Define, create, and run the analyses used in the paper: "Innate Biosignature of Treatment Failure in Human Cutaneous Leishmaniasis."

This repository contains everything one should need to create a singularity container which is able to run all of the various R tasks performed, recreate the raw images used in the figures, create the various intermediate rda files for sharing with others, etc. In addition, one may use the various singularity shell commands to enter the container and play with the data.

Cheater installation

Periodically I put a copy of the pre-built container here:

https://elsayedsingularity.umiacs.io/

It probably does not have the newest changes.

Installation

Grab a copy of the repository:

git pull https://github.com/elsayed-lab/cure_fail_host_analyses.git

The resulting directory should contain a few subdirectories of note:

  • local: Contains the configuration information and setup scripts for the container and software inside it.
  • data: Numerically sorted R markdown files which contain all the fun stuff. Look here first.
  • preprocessing: Archives of the count tables produced when using cyoa to process the raw sequence data. Once we have accessions for SRA, I will finish the companion container which creates these.
  • sample_sheets: A series of excel files containing the experimental metadata we collected over time. In some ways, these are the most important pieces of this whole thing.

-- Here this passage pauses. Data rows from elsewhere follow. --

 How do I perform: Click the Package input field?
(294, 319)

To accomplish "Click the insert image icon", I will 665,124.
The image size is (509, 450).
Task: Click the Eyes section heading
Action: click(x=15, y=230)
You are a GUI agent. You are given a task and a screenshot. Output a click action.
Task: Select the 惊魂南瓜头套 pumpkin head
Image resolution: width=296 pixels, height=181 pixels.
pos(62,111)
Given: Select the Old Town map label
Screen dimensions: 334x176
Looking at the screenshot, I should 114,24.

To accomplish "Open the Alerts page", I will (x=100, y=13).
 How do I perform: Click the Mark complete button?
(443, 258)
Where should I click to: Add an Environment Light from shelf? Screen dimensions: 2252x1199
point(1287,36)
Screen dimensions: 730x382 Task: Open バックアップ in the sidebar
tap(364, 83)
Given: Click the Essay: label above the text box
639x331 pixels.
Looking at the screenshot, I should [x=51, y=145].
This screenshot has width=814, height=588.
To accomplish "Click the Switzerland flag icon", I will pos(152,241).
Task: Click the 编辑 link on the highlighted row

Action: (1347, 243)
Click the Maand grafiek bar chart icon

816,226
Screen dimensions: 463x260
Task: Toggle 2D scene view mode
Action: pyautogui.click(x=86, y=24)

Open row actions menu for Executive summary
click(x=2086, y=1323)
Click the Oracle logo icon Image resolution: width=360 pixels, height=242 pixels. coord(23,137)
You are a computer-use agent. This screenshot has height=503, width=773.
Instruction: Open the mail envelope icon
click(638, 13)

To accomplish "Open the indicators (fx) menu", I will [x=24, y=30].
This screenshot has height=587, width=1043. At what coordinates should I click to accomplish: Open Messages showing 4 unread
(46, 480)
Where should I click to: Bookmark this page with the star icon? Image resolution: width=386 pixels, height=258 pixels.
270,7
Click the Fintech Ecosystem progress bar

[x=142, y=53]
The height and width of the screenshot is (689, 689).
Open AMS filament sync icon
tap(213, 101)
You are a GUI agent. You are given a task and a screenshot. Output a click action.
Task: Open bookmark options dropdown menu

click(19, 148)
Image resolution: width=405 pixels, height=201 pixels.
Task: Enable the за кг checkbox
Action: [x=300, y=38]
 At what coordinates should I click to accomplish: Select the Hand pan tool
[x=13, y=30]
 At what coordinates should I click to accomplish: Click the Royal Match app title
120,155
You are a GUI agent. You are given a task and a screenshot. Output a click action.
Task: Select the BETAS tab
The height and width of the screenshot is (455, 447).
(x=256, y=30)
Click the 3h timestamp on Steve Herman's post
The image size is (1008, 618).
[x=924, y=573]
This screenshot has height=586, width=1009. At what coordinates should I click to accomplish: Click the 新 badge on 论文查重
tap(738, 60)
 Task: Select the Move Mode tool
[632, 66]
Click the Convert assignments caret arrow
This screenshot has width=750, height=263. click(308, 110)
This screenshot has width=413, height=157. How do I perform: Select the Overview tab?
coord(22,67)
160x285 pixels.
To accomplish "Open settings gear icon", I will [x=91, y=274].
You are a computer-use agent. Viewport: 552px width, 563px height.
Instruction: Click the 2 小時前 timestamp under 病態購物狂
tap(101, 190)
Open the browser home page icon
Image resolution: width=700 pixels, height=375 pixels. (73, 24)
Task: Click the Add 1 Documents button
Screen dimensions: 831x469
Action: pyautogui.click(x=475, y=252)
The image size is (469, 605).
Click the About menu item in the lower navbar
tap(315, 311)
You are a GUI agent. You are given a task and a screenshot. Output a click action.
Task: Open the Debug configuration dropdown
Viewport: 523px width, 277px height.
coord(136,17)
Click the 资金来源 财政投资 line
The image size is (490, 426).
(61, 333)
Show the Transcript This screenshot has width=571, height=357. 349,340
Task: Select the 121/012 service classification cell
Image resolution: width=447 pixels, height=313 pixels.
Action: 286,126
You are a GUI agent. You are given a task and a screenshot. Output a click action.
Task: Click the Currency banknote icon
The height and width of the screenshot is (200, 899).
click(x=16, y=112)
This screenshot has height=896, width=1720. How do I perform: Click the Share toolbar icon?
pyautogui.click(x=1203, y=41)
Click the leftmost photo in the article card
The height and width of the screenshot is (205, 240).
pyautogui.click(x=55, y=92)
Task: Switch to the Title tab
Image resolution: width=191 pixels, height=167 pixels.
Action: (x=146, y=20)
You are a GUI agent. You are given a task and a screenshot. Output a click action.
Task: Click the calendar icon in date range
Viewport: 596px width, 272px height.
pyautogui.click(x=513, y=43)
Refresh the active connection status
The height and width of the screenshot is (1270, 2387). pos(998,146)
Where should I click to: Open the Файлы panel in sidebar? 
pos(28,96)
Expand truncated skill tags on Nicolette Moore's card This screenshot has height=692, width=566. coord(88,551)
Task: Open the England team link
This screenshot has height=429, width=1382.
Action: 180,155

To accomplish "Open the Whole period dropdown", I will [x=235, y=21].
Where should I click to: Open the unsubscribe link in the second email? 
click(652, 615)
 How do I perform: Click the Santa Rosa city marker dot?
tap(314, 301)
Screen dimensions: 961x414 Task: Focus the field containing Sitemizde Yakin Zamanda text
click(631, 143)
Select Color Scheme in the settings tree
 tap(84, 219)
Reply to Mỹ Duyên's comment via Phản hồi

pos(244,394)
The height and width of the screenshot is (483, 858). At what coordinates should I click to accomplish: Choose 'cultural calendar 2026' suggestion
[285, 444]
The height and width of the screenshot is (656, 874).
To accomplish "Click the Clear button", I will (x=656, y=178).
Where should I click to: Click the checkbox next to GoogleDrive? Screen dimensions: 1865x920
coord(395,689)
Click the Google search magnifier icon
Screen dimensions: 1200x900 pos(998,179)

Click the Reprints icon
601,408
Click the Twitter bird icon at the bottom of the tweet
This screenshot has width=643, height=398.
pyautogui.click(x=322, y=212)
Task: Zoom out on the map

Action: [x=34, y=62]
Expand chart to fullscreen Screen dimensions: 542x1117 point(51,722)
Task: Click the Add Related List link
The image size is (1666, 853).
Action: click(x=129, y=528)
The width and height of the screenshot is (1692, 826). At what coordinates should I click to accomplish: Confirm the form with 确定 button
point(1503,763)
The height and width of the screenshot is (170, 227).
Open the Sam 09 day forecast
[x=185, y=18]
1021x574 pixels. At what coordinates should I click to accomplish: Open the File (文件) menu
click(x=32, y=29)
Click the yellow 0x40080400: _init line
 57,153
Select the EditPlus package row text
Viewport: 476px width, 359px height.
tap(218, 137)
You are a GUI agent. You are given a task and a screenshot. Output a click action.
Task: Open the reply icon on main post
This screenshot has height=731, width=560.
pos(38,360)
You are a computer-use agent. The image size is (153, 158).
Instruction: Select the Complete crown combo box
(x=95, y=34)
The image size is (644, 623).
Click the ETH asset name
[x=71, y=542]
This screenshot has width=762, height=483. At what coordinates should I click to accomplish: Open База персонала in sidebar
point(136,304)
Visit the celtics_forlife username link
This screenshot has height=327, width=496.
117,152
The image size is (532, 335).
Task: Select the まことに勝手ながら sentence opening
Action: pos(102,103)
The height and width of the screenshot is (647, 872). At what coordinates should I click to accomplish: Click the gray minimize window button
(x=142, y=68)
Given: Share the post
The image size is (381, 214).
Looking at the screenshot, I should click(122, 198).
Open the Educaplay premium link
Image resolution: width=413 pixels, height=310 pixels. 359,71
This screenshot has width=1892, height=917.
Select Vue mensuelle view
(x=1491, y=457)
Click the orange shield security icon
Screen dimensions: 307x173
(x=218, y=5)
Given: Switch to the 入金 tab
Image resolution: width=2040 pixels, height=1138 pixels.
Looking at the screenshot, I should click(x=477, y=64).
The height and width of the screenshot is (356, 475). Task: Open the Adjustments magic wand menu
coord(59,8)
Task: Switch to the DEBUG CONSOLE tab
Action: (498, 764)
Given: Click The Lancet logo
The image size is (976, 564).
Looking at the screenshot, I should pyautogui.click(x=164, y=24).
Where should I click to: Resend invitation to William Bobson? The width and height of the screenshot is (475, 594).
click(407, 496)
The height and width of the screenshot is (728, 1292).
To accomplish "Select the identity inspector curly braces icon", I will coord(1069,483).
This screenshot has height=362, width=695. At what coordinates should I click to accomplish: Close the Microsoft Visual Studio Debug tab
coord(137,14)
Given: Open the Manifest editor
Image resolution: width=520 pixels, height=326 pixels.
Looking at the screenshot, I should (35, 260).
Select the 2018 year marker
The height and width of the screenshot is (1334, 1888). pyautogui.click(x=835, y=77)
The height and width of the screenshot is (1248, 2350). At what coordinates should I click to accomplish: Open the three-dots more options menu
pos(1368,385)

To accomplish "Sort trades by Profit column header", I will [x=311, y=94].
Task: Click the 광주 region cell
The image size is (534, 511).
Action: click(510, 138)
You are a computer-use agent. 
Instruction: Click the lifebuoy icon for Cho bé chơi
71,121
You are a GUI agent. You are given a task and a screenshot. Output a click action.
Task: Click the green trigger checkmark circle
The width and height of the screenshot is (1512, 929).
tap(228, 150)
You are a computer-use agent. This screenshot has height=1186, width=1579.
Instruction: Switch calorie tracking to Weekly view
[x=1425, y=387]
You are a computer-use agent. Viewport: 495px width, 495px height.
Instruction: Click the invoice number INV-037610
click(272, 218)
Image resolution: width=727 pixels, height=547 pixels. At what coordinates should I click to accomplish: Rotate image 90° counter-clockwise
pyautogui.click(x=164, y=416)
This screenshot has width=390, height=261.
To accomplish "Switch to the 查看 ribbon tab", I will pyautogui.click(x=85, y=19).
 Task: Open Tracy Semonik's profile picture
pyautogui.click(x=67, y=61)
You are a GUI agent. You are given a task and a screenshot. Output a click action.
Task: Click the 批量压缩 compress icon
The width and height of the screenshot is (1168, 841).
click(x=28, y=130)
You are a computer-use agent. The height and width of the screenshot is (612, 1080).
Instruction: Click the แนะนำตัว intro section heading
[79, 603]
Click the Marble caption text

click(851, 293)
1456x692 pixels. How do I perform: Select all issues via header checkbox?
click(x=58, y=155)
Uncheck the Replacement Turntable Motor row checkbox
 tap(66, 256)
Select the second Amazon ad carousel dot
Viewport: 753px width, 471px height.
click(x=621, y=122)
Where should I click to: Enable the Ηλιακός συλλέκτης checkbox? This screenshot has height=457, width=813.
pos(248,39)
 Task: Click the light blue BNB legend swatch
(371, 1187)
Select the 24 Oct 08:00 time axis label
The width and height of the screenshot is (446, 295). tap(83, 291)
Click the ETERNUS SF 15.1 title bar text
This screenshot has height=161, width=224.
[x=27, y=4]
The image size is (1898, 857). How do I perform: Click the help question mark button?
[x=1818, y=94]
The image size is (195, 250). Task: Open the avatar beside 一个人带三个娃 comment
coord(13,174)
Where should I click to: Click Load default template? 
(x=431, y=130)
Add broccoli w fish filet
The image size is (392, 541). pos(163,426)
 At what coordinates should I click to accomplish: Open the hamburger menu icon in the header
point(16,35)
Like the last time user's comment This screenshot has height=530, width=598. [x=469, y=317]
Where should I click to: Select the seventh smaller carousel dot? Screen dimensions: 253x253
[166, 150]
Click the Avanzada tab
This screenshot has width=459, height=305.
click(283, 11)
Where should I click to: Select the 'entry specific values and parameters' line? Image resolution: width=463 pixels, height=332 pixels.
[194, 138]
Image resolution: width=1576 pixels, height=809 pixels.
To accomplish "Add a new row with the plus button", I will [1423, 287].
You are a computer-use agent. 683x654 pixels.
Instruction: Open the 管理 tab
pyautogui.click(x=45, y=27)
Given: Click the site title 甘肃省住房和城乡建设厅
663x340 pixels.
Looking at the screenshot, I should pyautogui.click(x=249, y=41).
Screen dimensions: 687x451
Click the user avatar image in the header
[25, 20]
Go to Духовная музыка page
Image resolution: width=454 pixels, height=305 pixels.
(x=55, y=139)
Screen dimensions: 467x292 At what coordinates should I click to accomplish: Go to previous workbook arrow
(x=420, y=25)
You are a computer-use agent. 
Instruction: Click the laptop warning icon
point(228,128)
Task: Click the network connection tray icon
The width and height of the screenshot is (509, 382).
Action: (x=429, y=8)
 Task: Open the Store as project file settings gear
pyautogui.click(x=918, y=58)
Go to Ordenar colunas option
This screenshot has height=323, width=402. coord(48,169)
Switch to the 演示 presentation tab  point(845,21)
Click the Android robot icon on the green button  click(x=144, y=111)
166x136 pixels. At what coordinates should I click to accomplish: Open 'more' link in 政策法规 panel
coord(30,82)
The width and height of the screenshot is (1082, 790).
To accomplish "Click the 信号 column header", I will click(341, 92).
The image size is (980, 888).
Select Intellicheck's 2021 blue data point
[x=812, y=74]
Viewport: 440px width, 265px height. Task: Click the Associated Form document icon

At the root, there should also be a yml and Makefile which contain the definition of the container and a few shortcuts for building/running/playing with it.

Creating the container

With either of the following commands, singularity should read the yml file and build a Debian stable container with a R environment suitable for running all of the analyses in Rmd/.

make
## Really, this just runs:
sudo -E singularity build tmrc3_analyses.sif tmrc3_analyses.yml

Notes on the Makefile

The default Makefile target has dependencies for all of the .Rmd files in data/; so if any of them change it should rebuild.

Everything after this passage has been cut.